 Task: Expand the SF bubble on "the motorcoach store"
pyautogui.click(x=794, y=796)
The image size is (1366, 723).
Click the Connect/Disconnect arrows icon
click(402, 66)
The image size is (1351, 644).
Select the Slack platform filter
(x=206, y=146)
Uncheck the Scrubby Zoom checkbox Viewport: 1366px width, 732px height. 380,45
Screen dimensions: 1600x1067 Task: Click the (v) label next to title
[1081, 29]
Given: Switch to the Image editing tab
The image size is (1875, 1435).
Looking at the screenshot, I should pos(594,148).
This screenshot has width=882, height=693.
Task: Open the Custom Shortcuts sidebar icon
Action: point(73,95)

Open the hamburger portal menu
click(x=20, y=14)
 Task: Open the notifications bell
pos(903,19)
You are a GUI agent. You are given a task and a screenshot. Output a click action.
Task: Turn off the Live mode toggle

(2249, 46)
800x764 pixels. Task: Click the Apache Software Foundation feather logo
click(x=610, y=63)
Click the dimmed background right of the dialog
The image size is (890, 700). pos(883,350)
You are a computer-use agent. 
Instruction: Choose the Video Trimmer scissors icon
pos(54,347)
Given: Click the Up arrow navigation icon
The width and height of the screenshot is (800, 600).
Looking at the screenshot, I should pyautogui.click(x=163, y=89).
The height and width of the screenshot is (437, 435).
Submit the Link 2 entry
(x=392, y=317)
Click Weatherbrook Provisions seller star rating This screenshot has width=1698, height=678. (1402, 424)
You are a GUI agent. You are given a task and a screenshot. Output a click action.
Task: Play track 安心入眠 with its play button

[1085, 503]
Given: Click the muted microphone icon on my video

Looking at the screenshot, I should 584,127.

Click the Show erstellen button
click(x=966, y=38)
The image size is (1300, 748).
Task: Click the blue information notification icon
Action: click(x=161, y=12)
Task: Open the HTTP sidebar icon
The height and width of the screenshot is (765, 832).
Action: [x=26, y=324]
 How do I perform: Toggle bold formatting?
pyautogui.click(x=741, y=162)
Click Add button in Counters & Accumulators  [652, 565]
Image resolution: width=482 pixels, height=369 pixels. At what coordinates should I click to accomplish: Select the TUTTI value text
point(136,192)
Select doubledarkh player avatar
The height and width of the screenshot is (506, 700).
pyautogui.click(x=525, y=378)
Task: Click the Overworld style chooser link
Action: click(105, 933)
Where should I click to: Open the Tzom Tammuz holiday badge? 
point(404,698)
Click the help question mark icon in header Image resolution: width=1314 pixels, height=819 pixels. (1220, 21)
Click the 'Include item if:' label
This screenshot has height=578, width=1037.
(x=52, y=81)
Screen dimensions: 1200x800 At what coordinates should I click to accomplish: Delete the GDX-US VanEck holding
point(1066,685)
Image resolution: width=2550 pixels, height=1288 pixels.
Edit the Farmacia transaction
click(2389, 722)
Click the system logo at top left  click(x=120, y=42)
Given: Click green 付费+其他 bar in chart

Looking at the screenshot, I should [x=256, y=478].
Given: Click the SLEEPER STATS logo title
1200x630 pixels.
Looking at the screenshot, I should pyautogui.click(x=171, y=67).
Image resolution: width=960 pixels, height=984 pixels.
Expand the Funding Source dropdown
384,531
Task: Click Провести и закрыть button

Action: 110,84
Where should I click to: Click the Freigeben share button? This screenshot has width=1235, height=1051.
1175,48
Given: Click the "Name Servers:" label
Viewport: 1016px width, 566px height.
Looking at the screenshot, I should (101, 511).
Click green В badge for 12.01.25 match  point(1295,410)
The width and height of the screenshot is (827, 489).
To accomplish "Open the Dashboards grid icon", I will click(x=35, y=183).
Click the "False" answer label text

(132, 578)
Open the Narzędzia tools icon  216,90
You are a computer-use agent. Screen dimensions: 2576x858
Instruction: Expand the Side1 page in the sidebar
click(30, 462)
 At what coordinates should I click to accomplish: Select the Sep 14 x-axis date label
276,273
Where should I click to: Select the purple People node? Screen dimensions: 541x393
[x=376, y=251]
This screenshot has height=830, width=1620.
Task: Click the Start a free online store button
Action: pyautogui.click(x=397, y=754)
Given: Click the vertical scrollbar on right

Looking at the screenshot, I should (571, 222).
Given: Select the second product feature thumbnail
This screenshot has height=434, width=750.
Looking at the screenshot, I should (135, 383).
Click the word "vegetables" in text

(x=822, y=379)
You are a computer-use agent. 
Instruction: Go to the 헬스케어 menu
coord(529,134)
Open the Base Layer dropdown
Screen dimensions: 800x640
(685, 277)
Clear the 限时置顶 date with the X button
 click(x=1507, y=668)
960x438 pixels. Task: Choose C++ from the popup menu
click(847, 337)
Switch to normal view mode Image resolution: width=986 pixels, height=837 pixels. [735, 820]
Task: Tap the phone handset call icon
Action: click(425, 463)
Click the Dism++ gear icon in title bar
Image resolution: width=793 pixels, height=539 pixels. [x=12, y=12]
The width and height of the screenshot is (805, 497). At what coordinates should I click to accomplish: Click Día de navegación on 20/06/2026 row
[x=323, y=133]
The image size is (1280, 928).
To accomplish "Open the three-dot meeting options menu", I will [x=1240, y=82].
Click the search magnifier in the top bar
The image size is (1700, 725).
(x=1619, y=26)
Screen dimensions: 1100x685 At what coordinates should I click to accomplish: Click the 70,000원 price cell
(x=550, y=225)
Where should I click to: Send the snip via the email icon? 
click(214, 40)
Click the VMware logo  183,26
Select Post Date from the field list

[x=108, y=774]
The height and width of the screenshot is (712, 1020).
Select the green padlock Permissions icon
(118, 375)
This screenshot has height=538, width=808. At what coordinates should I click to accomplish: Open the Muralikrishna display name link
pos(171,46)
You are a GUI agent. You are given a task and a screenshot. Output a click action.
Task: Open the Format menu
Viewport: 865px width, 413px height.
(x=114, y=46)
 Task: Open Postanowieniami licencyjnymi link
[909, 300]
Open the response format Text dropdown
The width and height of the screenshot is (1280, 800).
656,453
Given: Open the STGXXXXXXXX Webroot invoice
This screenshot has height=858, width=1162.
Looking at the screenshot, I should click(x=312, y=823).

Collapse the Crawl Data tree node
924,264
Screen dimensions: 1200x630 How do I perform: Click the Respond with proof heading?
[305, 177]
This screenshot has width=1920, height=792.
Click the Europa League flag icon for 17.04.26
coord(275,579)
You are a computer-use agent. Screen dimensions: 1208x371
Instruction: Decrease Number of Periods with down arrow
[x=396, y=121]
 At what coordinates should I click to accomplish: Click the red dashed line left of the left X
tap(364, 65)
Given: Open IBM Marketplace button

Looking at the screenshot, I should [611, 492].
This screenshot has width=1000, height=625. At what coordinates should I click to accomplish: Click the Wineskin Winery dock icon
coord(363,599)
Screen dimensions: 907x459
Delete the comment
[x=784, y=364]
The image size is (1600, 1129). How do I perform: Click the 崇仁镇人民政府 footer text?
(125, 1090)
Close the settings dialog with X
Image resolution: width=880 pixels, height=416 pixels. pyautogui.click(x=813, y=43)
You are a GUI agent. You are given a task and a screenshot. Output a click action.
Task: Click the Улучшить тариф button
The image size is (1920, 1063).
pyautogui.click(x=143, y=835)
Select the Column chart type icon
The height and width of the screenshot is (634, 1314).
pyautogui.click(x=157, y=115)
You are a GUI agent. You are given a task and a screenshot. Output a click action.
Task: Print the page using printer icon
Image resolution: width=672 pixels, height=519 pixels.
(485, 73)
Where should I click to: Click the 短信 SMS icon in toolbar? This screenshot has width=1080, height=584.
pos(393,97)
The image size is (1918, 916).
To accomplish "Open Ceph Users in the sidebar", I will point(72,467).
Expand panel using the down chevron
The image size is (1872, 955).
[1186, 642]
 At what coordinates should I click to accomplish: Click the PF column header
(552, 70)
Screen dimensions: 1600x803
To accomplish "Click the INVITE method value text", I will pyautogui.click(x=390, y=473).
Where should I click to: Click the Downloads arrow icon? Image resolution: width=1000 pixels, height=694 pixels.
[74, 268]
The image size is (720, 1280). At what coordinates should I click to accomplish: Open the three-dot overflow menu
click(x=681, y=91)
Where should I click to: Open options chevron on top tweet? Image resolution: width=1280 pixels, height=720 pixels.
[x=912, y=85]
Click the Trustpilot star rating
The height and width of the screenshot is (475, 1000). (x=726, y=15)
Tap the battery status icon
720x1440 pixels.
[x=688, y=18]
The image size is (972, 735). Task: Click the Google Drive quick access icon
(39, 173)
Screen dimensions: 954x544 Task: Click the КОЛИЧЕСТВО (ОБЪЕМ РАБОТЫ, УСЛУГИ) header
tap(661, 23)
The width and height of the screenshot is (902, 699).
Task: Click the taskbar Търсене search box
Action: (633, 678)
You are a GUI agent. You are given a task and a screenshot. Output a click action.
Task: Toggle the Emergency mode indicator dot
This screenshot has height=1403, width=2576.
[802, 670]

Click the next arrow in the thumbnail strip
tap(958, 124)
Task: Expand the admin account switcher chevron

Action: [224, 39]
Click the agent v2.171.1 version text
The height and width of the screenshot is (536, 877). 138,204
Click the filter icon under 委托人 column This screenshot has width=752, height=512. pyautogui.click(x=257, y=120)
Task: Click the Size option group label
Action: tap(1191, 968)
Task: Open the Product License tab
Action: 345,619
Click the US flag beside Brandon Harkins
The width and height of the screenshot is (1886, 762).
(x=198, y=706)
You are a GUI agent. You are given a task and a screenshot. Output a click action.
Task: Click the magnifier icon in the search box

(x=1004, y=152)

▶ EXERCISE OBJECTIVE
Would you print exactly and only the lines of the material above that run from the line with "Click the Show erstellen button" through the line with "Click Add button", both included?

▶ ANSWER FOR THE TASK
Click the Show erstellen button
click(x=966, y=38)
The image size is (1300, 748).
Task: Click the blue information notification icon
Action: click(x=161, y=12)
Task: Open the HTTP sidebar icon
The height and width of the screenshot is (765, 832).
Action: [x=26, y=324]
 How do I perform: Toggle bold formatting?
pyautogui.click(x=741, y=162)
Click Add button in Counters & Accumulators  [652, 565]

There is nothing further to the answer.